The paradox is that, while textbooks continue to support the food pyramid, outside the classroom many proposals rely on other types of recommendations (the Harvard Plate, among others). “The solution consists of explaining, with consistent arguments, the obsolescence of the pyramid and offer alternative modelslike the Australian,” he declares.

Latorre leaves a delicate question in the air: Should the authors of textbooks have dietitians-nutritionists to review and develop content on food education?

Let’s do it! This is how the pyramid is brought into everyday life

Many parents complain that getting their children to eat fruits and vegetables, or changing ultra-processed ones for nut-based snacks, requires a titanic effort. Latorre comes to their rescue with some tricks that always work with the little ones.

Fruits and vegetables

«They mainly provide water, fiber, vitamins, minerals, antioxidants and other active compounds. They provide a lot of satiety and provide our body with substances very necessary for the regulatory functions of our body and few calories. We must Ensure that all meals include foods from this group (If all)».

A good idea would be leave the fruit bowl within reach to make it easier for them not to tend to eat other less healthy ‘snacks’. Setting an example at home by snacking on an apple or a banana as something natural invites them to do the same by imitation.

And use strategies to make visually attractive recipes. “A zucchini puree does not look or smell the same as a zucchini spaghetti with some spicy sauce, or a boat of half a zucchini stuffed with garlic shrimp and a slice of ham as a flag,” he adds.

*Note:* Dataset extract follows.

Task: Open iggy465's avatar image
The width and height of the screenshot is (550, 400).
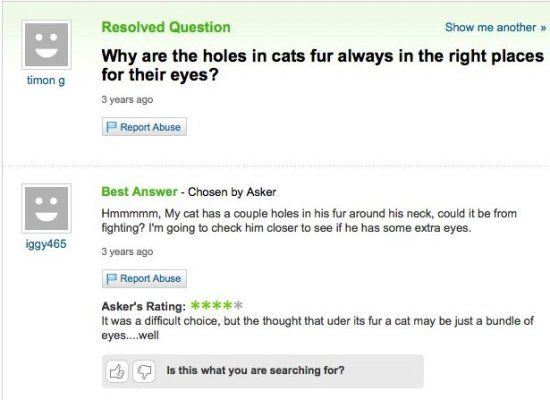Action: click(x=46, y=208)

Dairy, meat, fish and eggs

Children need a supply of foods rich in high-quality proteins for their growth and development. However, this does not mean that we can include plenty of protein foods. “We tend to eat too much protein and that doesn’t mean children will grow bigger or better. In fact, too much can cause problems.»

The goal is to alternate different protein sources, including legumes.

Sweets, pastries and others

The same thing works with children as with adults: eyes that do not see, a heart that does not feel. It’s no use saying that you can’t eat these foods if we have a pantry full of them. Nor if we adults frequently consume them in front of them in any situation (watching television, mid-morning as a snack, when going on a hike, to the beach, to the pool…).

If we want occasional consumption, the presence of these foods at home should also be occasional.

The entry The food pyramid for children: this is how you learn to eat well was first published in Nutriiendo.

1 Comment
  1. Thanks for sharing. I read many of your blog posts, cool, your blog is very good.